** Begin **
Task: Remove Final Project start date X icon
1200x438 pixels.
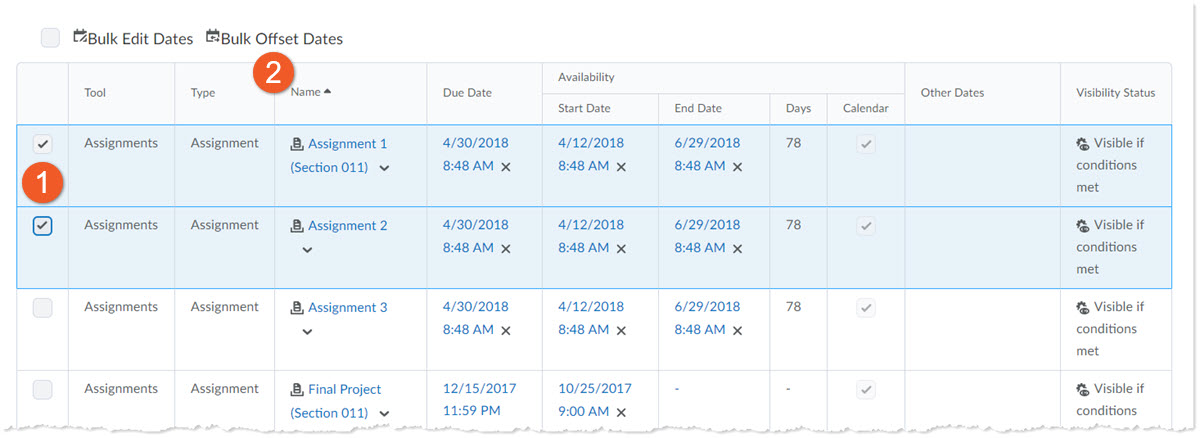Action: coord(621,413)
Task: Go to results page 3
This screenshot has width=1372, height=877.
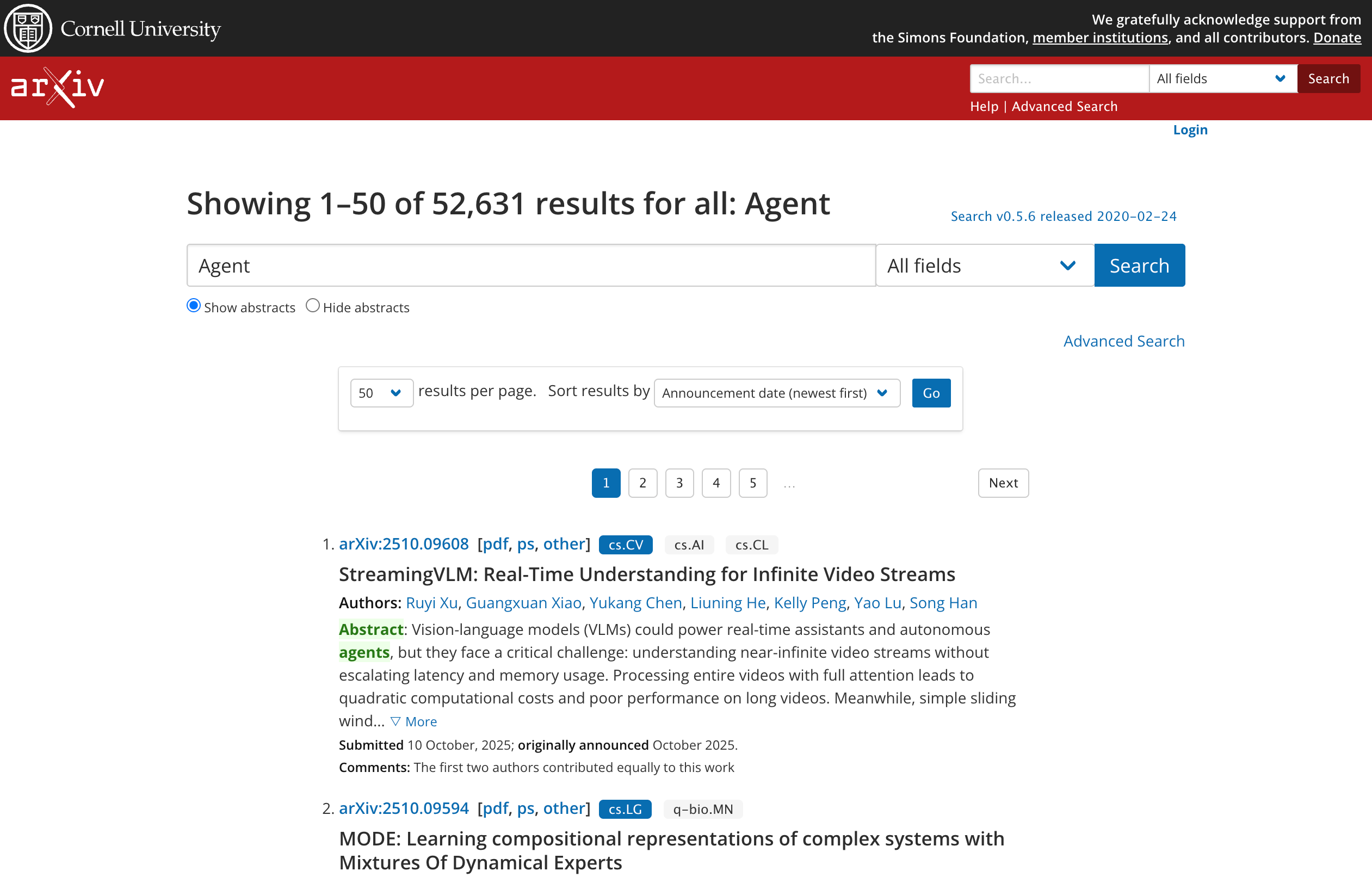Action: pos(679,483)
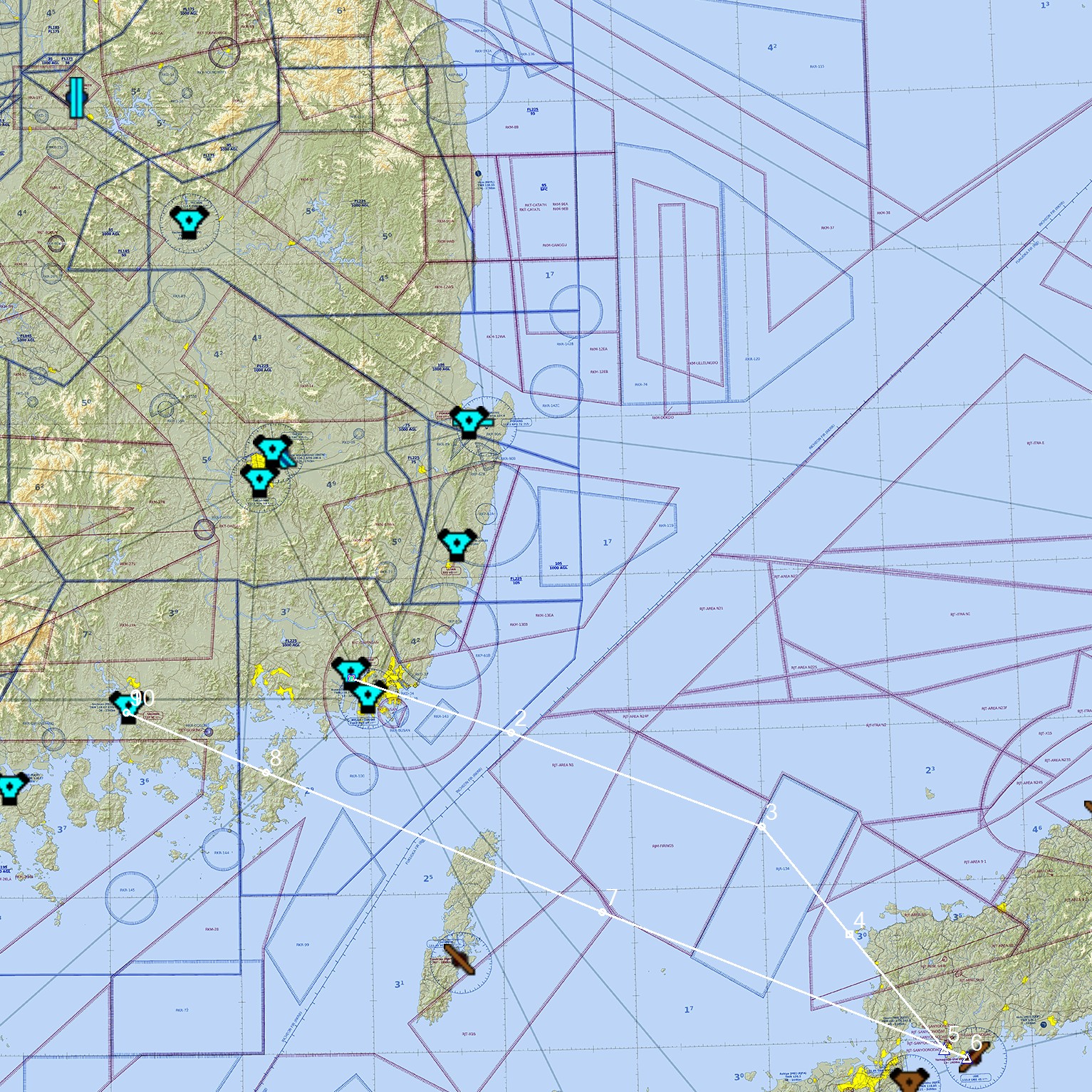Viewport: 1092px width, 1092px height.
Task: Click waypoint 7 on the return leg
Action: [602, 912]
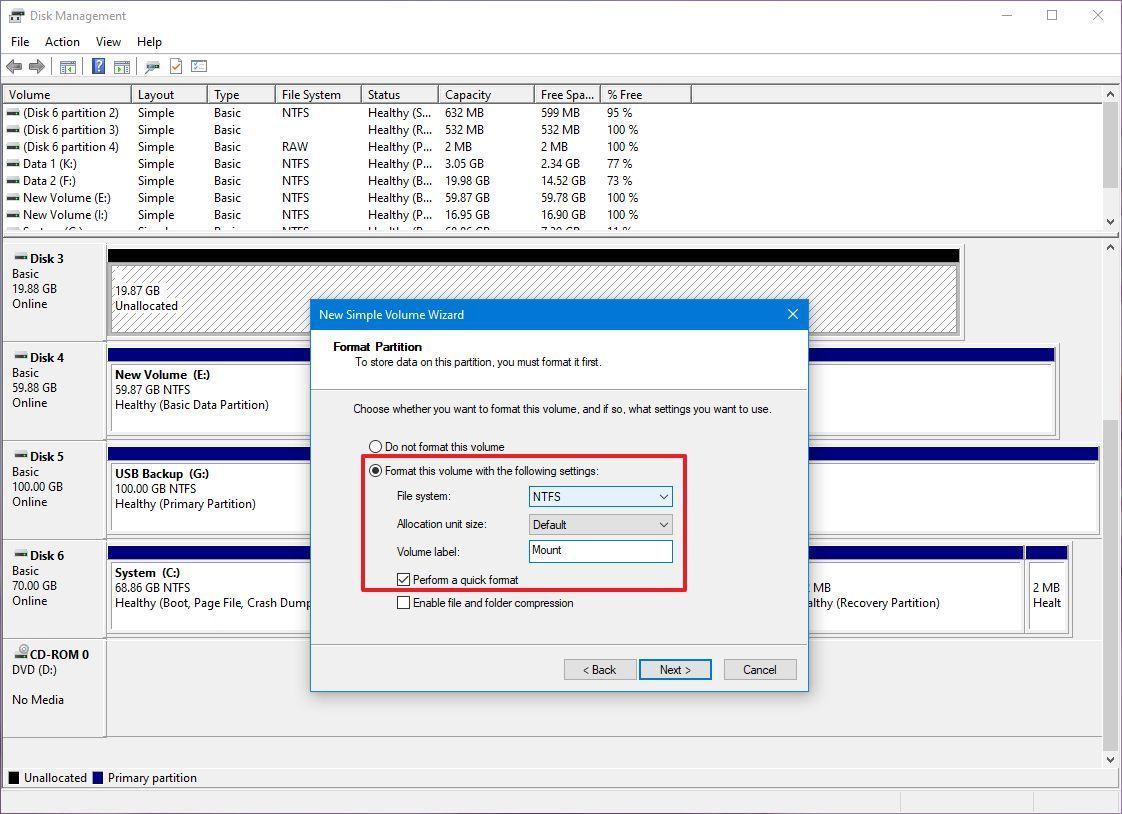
** End **
Reproduce each line of the data above word for word, omitting the pictures.

* **FINAL RESULT**:
Task: Remove Final Project start date X icon
1200x438 pixels.
Action: coord(621,413)
Task: Go to results page 3
This screenshot has width=1372, height=877.
Action: pos(679,483)
Viewport: 1092px width, 1092px height.
Task: Click waypoint 7 on the return leg
Action: [602, 912]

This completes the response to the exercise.